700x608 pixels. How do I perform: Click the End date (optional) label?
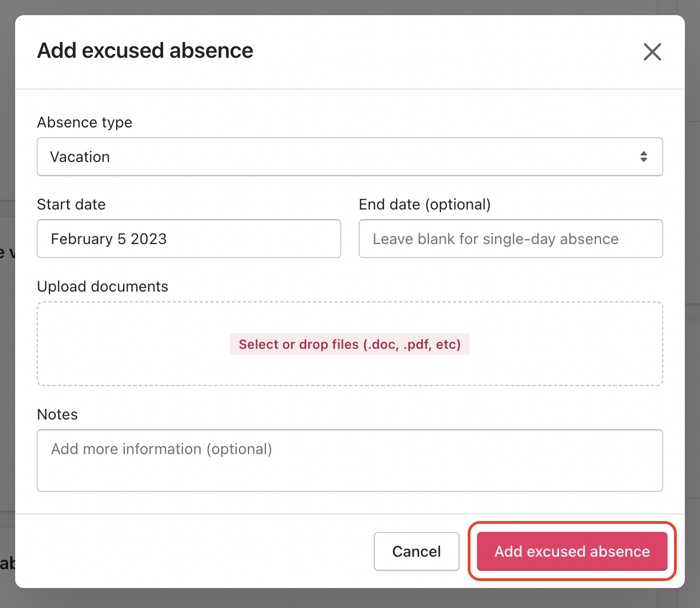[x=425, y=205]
········
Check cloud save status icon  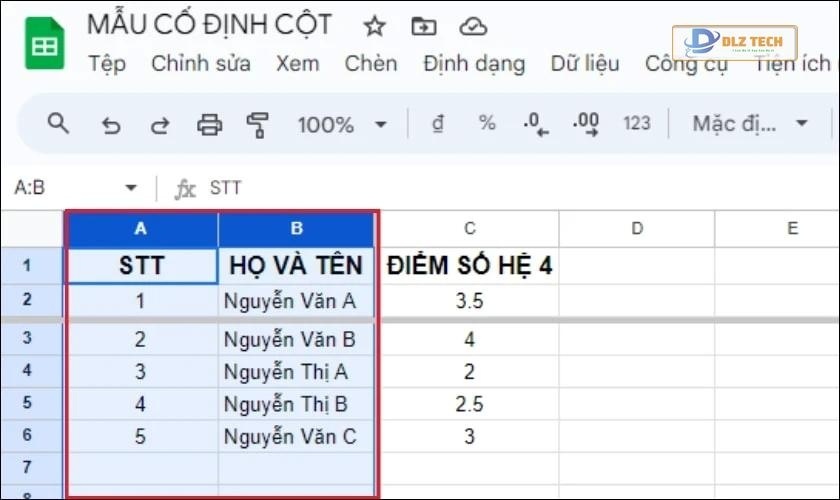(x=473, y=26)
········
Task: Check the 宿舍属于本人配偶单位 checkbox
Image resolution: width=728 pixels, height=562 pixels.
········
## Exercise prompt
Give back precisely the lines above that start at the line containing "Task: Check the 宿舍属于本人配偶单位 checkbox" and end at the line containing "Image resolution: width=728", inclusive. No other lines belong in the output.

## Solution to this exercise
Task: Check the 宿舍属于本人配偶单位 checkbox
Image resolution: width=728 pixels, height=562 pixels.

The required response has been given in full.